Documents obtained by The Shift following a freedom of information request show that, unlike his predecessors, the new MFSA boss was not given a fixed-term three-year contract, as is normally the case for such high-profile public positions, but was instead placed on an indefinite contract.
Farrugia’s contract, which makes him one of the highest-paid public sector employees, specifies that if his employment at the Authority is terminated for whatever reason, he will still be paid the full €175,000 package for at least a year.
His appointment was made by the MFSA’s Board of Governors, all of whom are appointed directly by the government.
Justifying Farrugia’s handpicking, the MFSA said it had not issued a public call due to the urgency of the appointment.
The MFSA, however, has known since at least the summer of 2022 of the need to fill in the vacancy following the resignation of former CEO Joseph Gavin.

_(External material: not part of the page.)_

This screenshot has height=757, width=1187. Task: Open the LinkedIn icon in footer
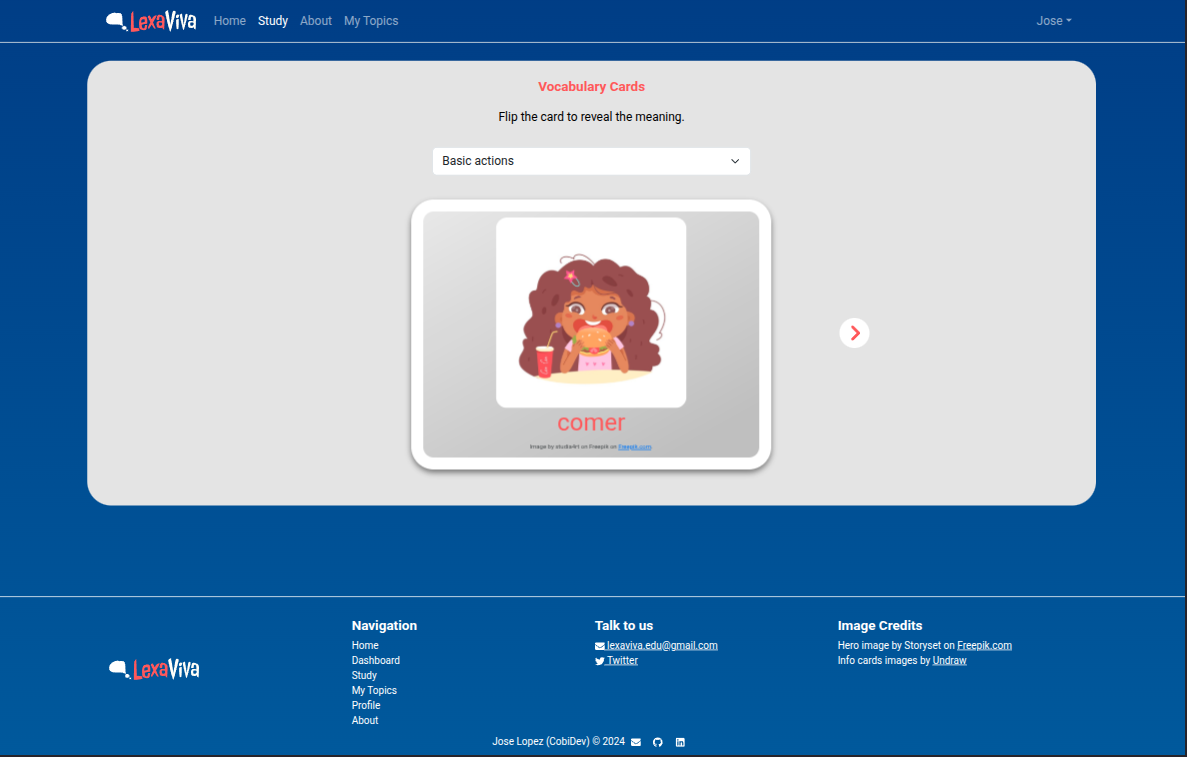pos(680,742)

According to his contract of engagement signed by MFSA Chairman Jesmond Gatt, Farrugia is to be paid a basic annual salary of €115,000, which will increase by €4,500 a year up to a maximum of €128,500 a year.
Farrugia has also been given a 25 per cent per annum “monitoring allowance”, reaching over €30,000 a year, as well as an additional €15,000 annual “cash allowance”.

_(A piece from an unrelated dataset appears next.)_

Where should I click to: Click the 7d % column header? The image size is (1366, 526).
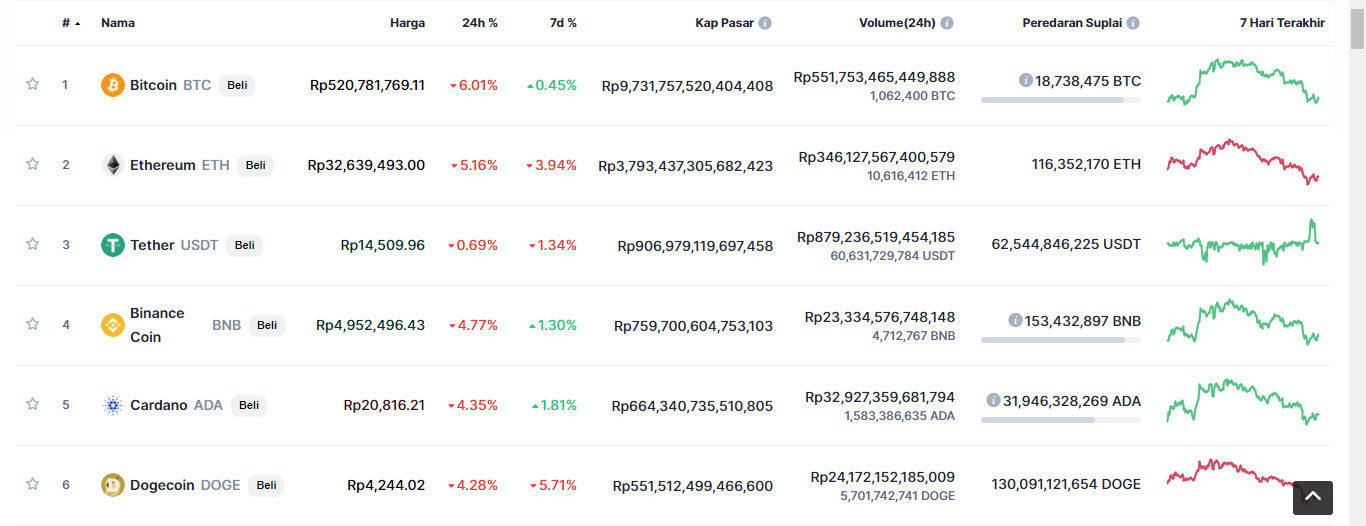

Before being handpicked for the MFSA, Farrugia spent years heading the Financial Intelligence Analysis Unit when Malta was slapped with a Financial Action Task Force greylisting.
It was only after Malta’s greylisting and international pressure that the FIAU, together with other institutions, pulled up its socks to salvage the situation.
The FIAU is currently also facing multiple negative court rulings due to the unconstitutional way it has imposed sanctions and fines on financial services providers found breaching anti-money laundering rules. The FIAU’s ways and means of meting out fines have been declared by the court as illegal and in contravention of human rights.